研究の動機
小学5年生の時にヌートリアが自分の住んでいる地域で交通事故により死んでいた。本では、見たことがあったが、自分の住んでいる地域でヌートリアを見たことがなかったため、ヌートリアがどんな生活をしているのか興味を持った。ヌートリアは、戦後に毛皮目的で南米から日本に輸入された動物である。そのヌートリアが自然界に放たれ野生化し、現在では、人間や日本の貴重な生態系に被害を与えてしまう動物とされ、特定外来生物に指定されている。
しかし、ヌートリアが捕獲される現場を見学するなど研究を進める中で、ヌートリアも私たちと変わらない生きもので、人間に利用されただけの尊い命であるということを身にしみて感じた。そのため、ヌートリアの命をむやみやたらに奪うことは正しくないと考えた。そのためには、これまであまり解明されていなかった、ヌートリアの生態を解明することが大切であると思い、今年の研究を行った。
結論と感想
今回の研究からヌートリアの生態について以下の11のことが分かった。主な内容は下記のとおり。
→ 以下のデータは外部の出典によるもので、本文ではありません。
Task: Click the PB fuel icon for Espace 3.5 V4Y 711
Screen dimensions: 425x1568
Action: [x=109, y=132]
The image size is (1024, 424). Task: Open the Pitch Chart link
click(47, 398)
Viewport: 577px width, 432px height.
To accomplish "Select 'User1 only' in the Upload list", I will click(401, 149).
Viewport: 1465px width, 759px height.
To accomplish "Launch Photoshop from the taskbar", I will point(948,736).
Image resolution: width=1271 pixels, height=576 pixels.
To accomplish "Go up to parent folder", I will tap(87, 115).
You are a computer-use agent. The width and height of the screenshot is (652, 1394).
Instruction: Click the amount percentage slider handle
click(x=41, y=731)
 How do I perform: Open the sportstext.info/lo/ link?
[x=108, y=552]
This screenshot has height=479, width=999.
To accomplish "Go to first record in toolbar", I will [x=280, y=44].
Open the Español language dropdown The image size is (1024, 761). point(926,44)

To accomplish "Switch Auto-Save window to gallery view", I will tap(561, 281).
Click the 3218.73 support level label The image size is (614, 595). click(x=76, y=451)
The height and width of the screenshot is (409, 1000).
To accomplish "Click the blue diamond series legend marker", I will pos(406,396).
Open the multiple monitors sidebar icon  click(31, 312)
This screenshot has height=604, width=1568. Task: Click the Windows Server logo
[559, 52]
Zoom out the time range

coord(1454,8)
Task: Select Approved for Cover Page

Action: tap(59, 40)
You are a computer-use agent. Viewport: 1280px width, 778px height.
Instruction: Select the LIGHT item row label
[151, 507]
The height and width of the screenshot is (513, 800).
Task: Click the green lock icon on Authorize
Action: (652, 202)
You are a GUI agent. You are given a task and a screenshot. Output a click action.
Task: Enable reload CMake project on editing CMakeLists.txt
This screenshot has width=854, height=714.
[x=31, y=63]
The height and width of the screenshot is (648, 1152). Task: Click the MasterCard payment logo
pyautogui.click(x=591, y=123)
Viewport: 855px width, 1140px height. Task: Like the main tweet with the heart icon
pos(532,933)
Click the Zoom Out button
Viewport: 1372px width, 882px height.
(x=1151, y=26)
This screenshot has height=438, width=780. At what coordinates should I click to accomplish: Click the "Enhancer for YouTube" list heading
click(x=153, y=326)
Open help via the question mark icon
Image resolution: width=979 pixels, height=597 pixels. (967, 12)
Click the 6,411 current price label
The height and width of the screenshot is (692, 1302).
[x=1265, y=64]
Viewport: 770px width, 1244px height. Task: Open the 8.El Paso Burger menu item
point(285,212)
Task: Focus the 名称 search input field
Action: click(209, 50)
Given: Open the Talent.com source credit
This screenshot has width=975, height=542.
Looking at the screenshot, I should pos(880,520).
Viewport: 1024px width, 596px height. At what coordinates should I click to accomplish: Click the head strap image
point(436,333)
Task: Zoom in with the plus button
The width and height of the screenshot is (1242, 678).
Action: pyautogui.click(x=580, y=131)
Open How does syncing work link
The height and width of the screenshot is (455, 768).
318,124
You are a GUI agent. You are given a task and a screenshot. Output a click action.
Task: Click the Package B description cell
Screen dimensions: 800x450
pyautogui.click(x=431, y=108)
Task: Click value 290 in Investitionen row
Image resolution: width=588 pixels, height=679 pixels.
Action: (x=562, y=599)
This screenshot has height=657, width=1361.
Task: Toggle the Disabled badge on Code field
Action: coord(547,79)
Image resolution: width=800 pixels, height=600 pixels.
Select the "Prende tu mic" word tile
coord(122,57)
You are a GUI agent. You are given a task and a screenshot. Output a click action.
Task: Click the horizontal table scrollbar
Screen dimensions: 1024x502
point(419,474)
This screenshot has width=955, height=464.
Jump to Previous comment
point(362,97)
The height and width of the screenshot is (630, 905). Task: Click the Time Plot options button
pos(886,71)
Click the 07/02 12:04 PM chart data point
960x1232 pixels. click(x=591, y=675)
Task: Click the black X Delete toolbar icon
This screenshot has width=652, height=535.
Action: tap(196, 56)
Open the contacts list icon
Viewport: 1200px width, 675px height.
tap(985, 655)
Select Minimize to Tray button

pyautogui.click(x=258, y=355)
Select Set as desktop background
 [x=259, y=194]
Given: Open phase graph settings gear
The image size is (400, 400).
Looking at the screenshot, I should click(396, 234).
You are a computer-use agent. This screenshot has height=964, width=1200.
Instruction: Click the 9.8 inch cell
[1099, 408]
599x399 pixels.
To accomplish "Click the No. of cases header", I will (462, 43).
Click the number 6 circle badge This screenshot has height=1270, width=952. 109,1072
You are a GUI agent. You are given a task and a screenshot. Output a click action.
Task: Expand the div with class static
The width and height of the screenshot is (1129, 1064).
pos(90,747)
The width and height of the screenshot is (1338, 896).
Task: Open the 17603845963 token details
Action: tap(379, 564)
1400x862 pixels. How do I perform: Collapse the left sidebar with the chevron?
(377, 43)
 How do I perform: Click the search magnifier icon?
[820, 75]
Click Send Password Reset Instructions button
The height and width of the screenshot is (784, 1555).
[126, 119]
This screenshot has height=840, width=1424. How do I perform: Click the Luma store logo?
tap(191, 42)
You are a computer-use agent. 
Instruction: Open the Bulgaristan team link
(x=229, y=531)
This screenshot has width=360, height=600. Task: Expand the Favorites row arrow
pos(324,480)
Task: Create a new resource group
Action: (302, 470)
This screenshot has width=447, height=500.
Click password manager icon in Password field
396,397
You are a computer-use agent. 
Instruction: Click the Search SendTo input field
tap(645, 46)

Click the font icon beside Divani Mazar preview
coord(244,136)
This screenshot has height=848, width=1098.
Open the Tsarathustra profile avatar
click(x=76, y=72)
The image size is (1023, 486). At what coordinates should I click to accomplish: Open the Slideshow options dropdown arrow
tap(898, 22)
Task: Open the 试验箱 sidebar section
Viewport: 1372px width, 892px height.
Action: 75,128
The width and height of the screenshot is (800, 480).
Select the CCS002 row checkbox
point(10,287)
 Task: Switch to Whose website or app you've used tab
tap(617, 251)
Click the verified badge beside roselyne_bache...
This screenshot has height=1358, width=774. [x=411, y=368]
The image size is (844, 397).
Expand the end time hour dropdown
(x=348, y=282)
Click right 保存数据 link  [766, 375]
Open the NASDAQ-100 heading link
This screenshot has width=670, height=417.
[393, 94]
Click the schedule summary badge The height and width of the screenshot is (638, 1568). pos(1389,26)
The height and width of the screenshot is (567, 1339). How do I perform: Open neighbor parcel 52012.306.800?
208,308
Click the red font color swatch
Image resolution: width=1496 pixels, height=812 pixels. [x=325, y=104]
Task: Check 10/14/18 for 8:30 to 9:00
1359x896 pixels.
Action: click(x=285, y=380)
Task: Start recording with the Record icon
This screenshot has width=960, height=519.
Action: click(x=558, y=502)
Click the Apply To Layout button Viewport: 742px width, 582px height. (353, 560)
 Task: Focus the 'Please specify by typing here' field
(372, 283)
①ヌートリアは農作物のイネや海浜植物のハマゴウ、海洋に生息する動物性プランクトンの放散虫、海洋に生息する海綿を食べる。②ヌートリアは塩分濃度33.4%にまで生活できる。③ヌートリアは浜松市に進出するとき浜名湖(汽水湖)を泳いで渡ったと考えられる。④プラントオパールを抽出する方法でプラントオパール自体を溶かさず、鉄片が入らない過酸化水素水+塩酸法が最も有効である。⑤保護毛は水が反射して強くなった紫外線から身を守るため遮光性の役割がある。⑥保護毛は波、水の抵抗で変形しないようにするため毛の太さを太くし、中のコルテックス量を増やしている。⑦下毛は暖かな水、空気を蓄えるため複雑な構造にするため、先端をとがらせ、毛の太さを細くしている。⑧下毛は水を吸収しすぎないようにオルソコルテックス、パラコルテックスから成るバイラテラル構造になっている。⑨ヌートリアの毛は水をスムーズにおとし、体力の消耗を削減するために毛の先をつるつるさせている。⑩ヌートリアの毛は保護毛と下毛からなるダブルコート構造になっている。⑪ヌートリアの毛が海での生活に適していたこと、海のものを食べていたこと、高塩分濃度でも生活できるように適応していたことから、ヌートリアが海でも生活できることが分かった。
ヌートリア研究の第一人者である岡山理科大学の小林教授に聞いたところ、以上のことを証明した研究はないということが分かった。